口調は、鬱陶しくついてくる彼氏が邪魔‼と言いたげだが、顔はうっすらと頬を赤くしている。
二人は、宣子がいっていたようにいとこ同士だが、それ以上の絆があるようである。

「篠さん、保名さん。今日は私のおすすめでよろしいですか?」
「『オレンジ・サキニー』かしら?」
「いいえ。少々お待ちくださいね」

氷を入れたゴブレットに赤ワインを入れ、そしてゆっくりと同量の飲み物を流し込む。
最後にストローを差すと、差し出した。

「次の曲になったら、どうぞお飲みくださいね?」

篠はキョトンと、

「次の曲?」
「えぇ」

今の曲は、『oh my little girl』である。
首をかしげている篠の横で、実は一人緊張していた保名にマスターは軽くウインクをする。
はっとする保名の耳に、次に聞こえてくるのは、

「『I LOVE YOU』ね……このカクテルは……?」

問いかける篠に、隣にいた保名が、

「く、葛葉……」
「なぁに?兄さん」
「に、兄さんじゃない‼葛葉。私と結婚してほしいんだ‼ずっと傍に居て欲しい……泣かせたりしない。大切にする、駄目か?」

横に並ぶ幼馴染みであり従兄を見つめ、ボーッとしていた篠は、ボロボロと涙を溢れさせる。

「えっ?だ、だって……だって、兄さん……」
「葛葉の傍に、あいつが居て……諦めようと思った。だから離れた……でも、あいつは最低な行動で、お前を苦しませ、悲しませた。もう、離れるものかと思ったんだ」

ポケットを探り、緊張した手つきでケースの蓋を開けると、シンプルだが、篠の誕生石らしいブルーサファイアのリングが現れる。
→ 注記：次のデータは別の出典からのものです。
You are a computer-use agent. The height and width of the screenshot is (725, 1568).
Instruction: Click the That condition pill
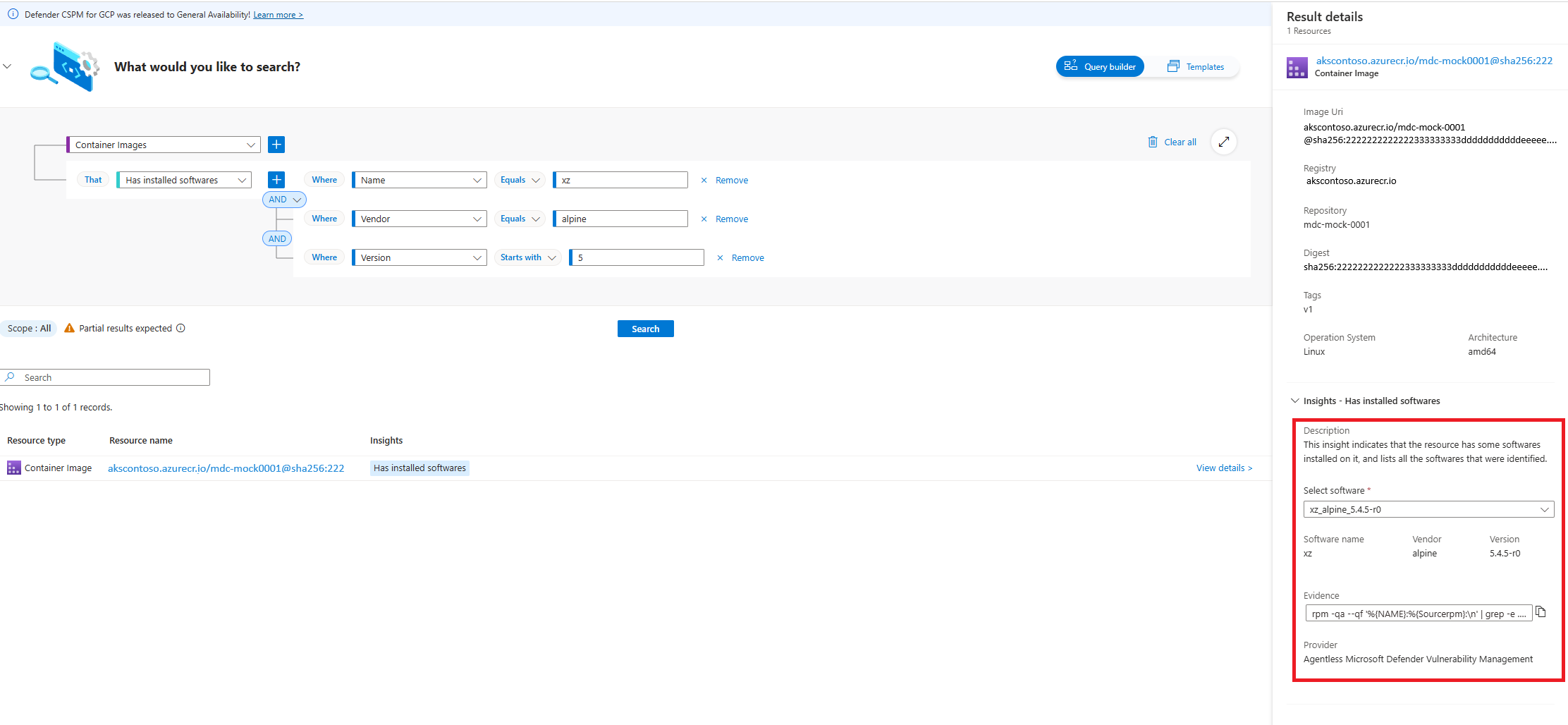point(92,179)
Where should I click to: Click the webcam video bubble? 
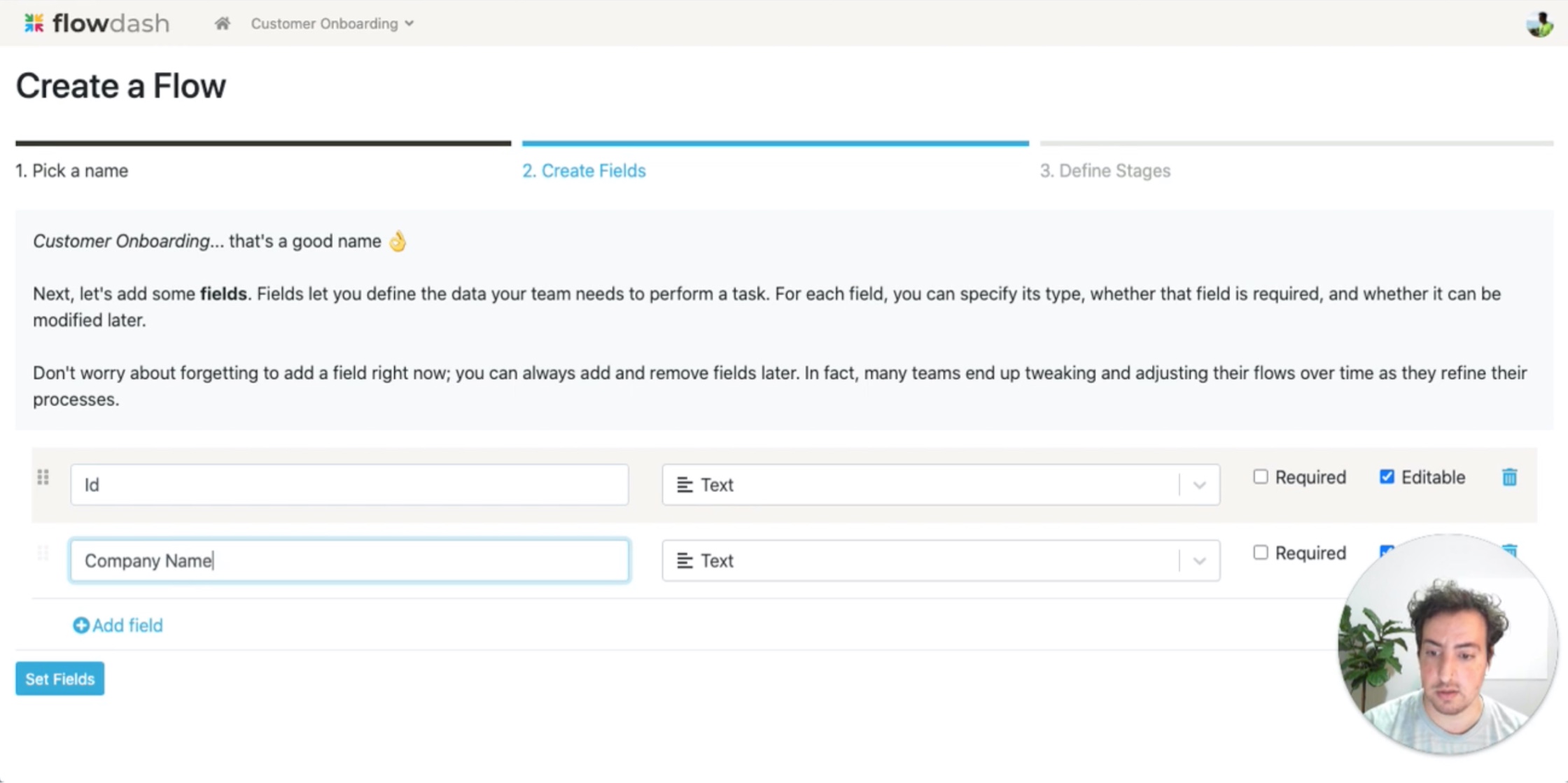click(x=1447, y=645)
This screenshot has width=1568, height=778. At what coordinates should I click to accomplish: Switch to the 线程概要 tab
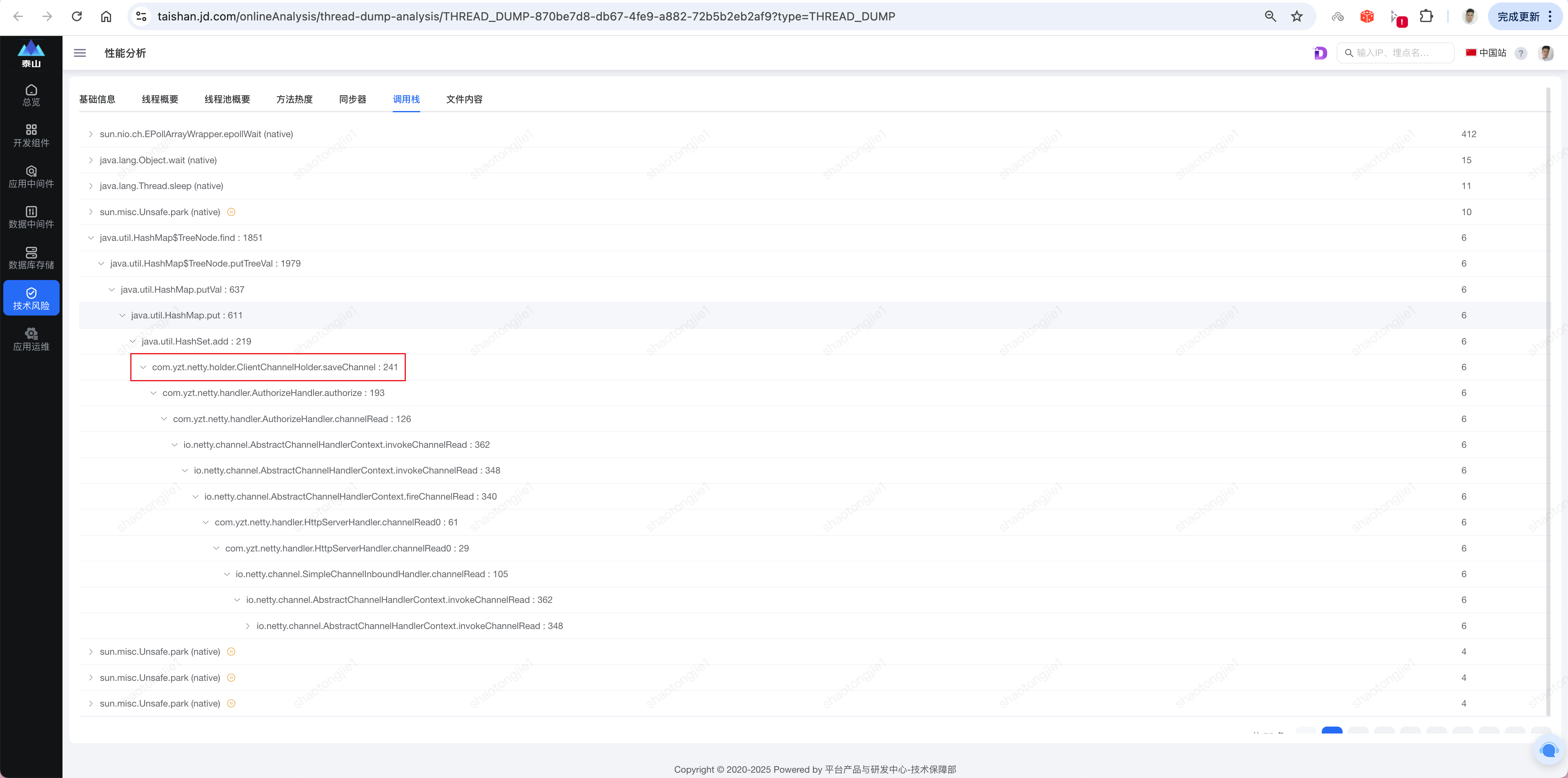160,99
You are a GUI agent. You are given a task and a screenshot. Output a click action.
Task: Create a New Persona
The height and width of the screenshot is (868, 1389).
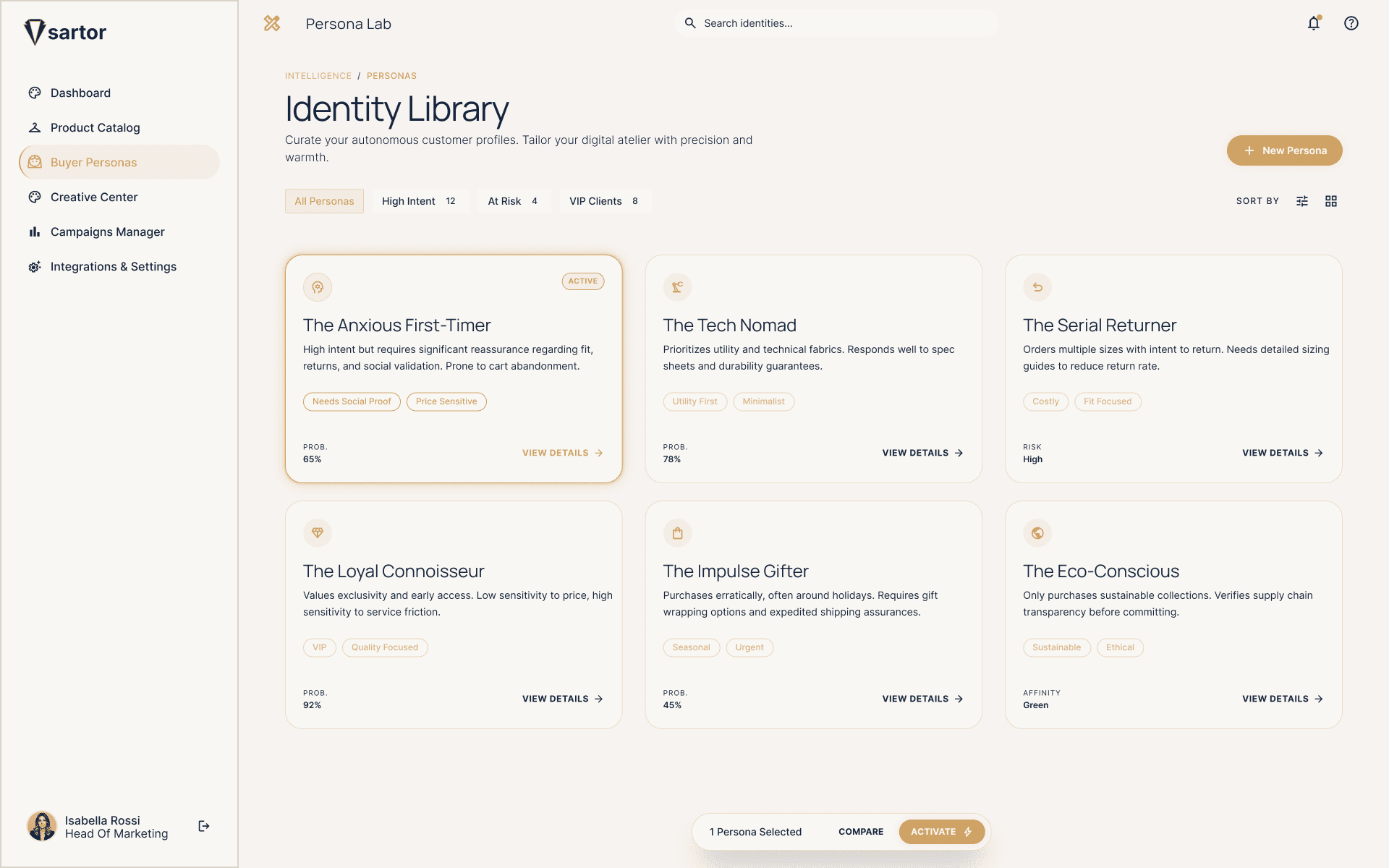(1284, 150)
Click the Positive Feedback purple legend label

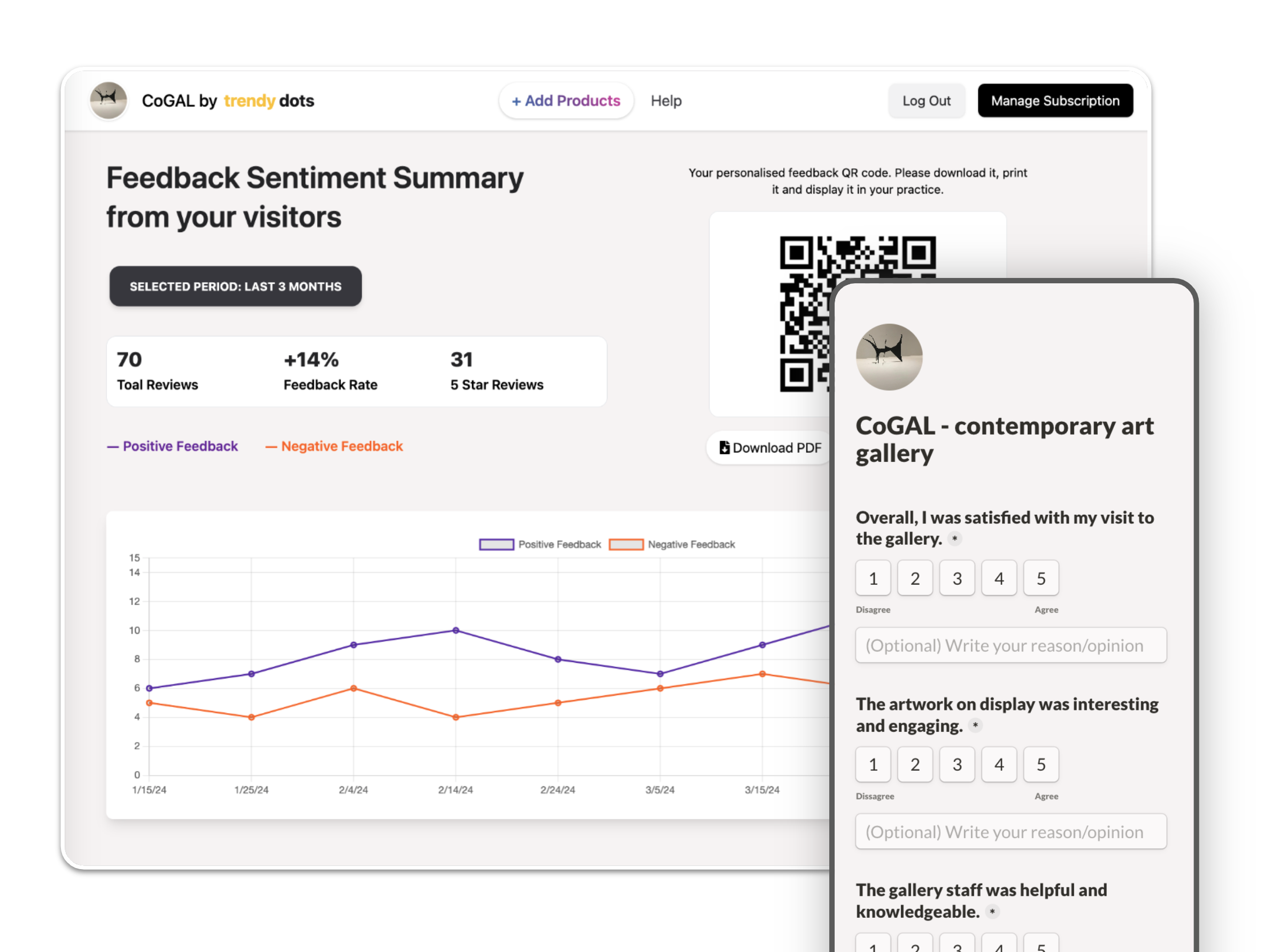pos(180,446)
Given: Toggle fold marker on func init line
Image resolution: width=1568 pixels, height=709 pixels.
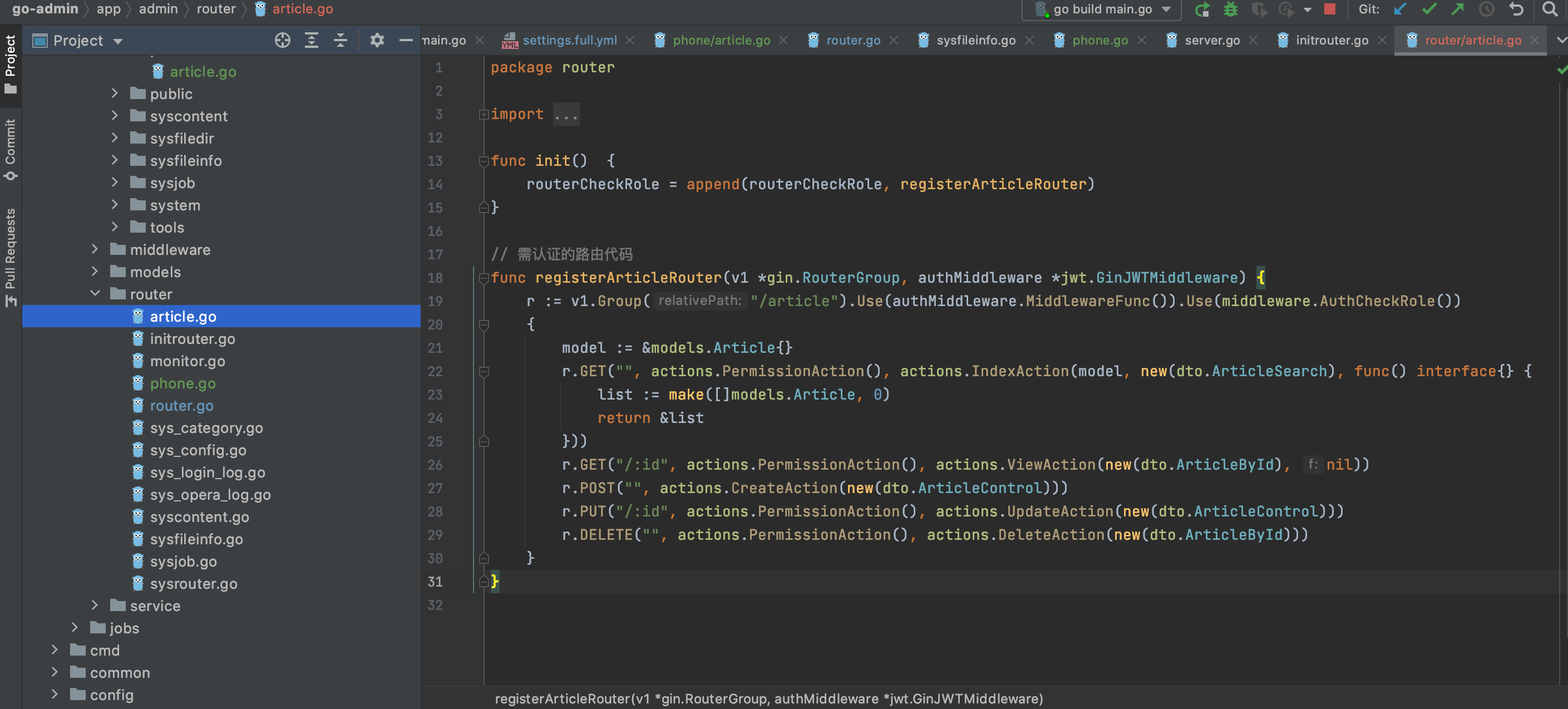Looking at the screenshot, I should click(484, 161).
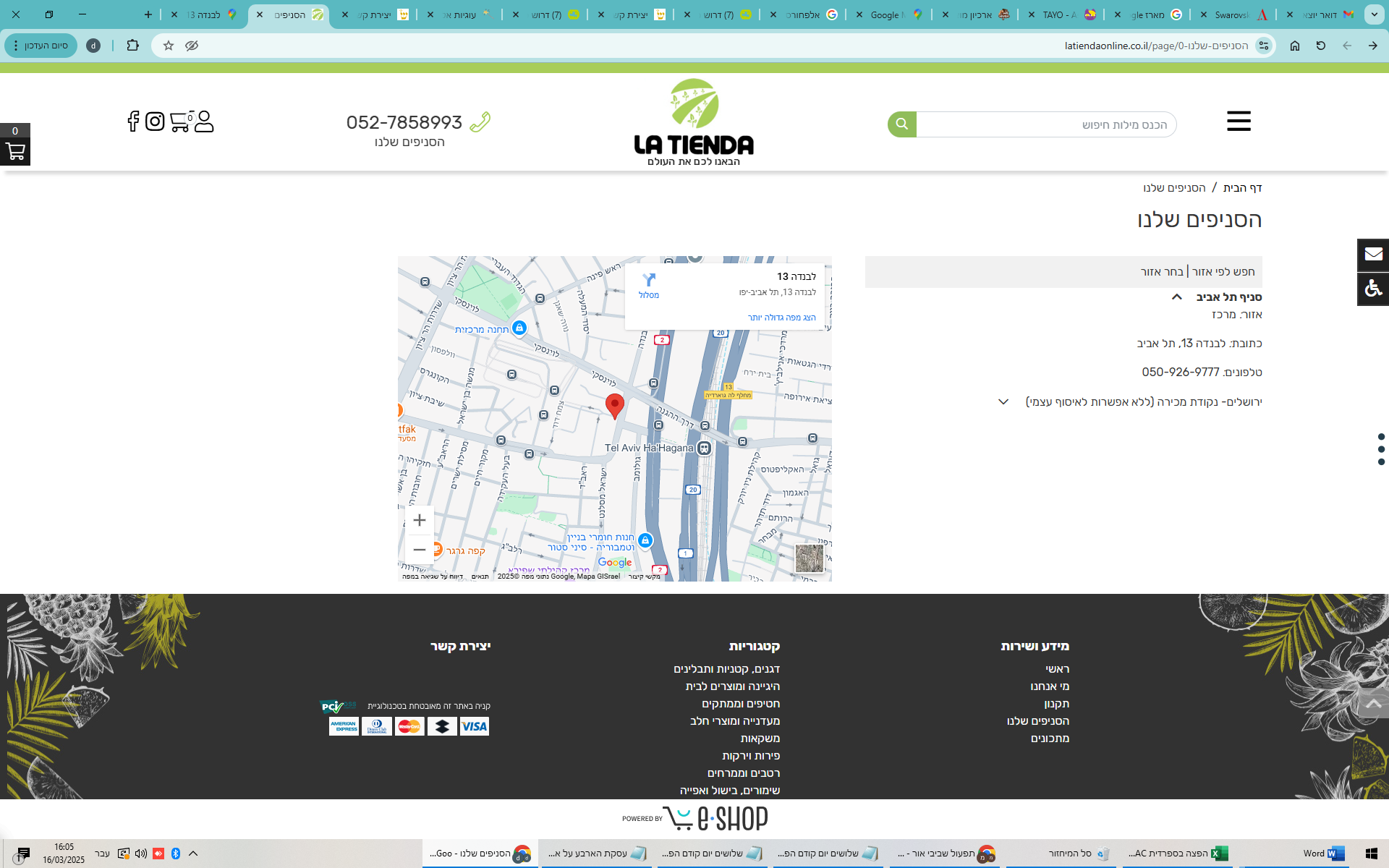Image resolution: width=1389 pixels, height=868 pixels.
Task: Click the accessibility wheelchair icon
Action: tap(1372, 289)
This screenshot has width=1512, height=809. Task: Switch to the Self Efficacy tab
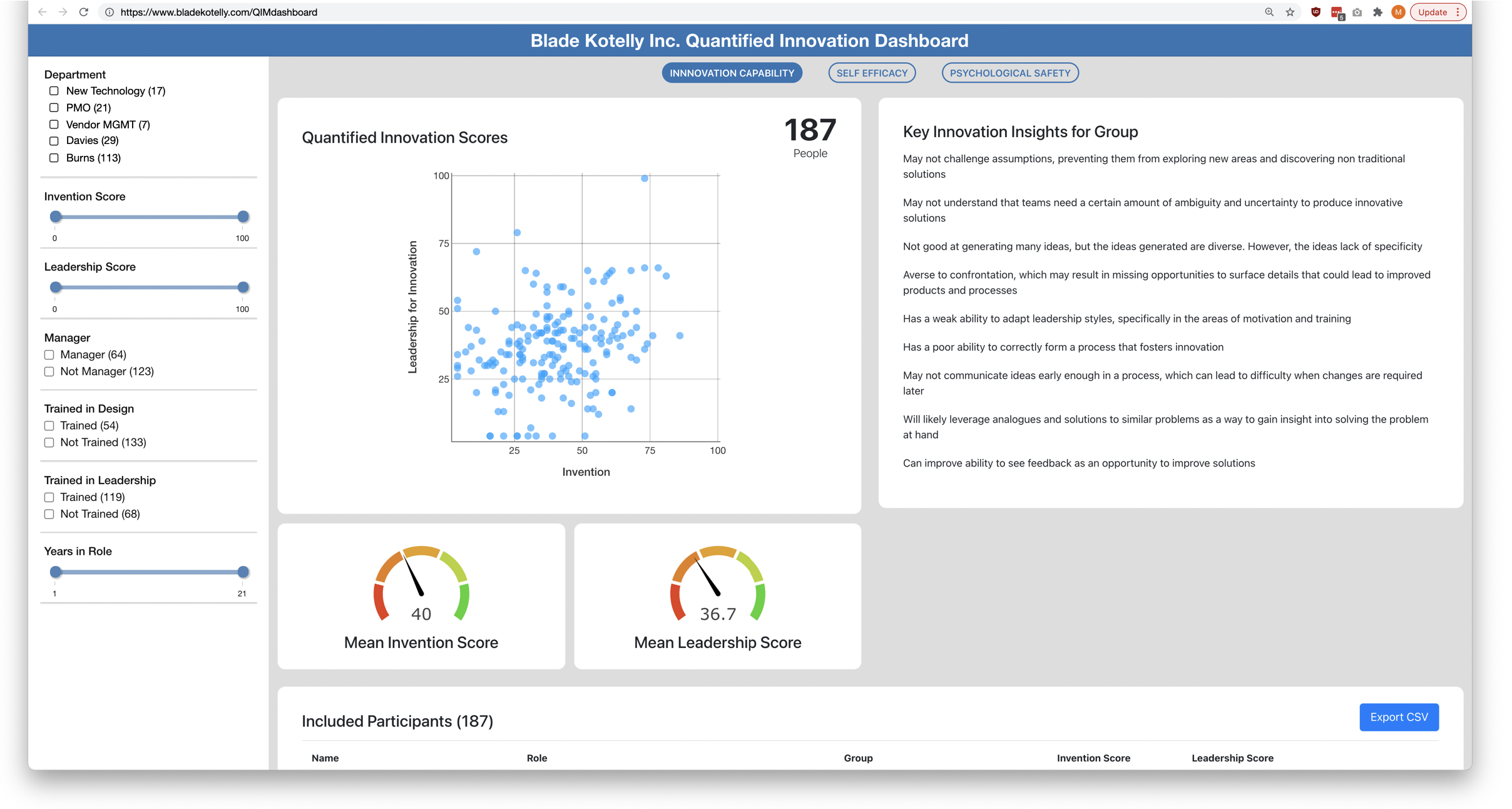point(871,73)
「神様に誓う前に、マスターの前でお前に誓う。だから……受け取ってくれないか……?」
「……に、保名……あ、ありがとう……本当に?」
「男に二言はない‼」
「男前ですね‼篠さん、益々お好きになられたんじゃありませんか?」
「ま、マスターまで‼」

潤んだ瞳のまま、保名を見ると、微笑む。

「……はい。はい‼ありがとう……」
「はぁぁ……良かった」

本当に緊張していたらしく、大きくため息をつく。

「保名さん、篠さん……乾杯のカクテルをどうぞ」
「はい」
「いただきます。ね、ねぇ、マスター。このカクテルは?」

ひと口口に含んだ篠は問いかける。

「『キティ』と言います」
「キティ?」
「えぇ。英語で女性の名前のキャサリンの愛称であり、子猫を子供が呼ぶときの略称です。今回はこの曲の中に、『子猫』と言うフレーズがありましたから……」
「えっ?待ってって、マスター、保名に聞いていたの?」

篠の問いかけに、

「いいえ。でも、お二人の雰囲気が……ですから」

二人は顔を見合わせ頬を赤くする。

「ま、マスター、式に、来てくれる?」
「是非……ありがとうございます」
「良かった……」

長年の親しい篠の新しい道を祝うように、音楽がバーの中を流れていたのだった。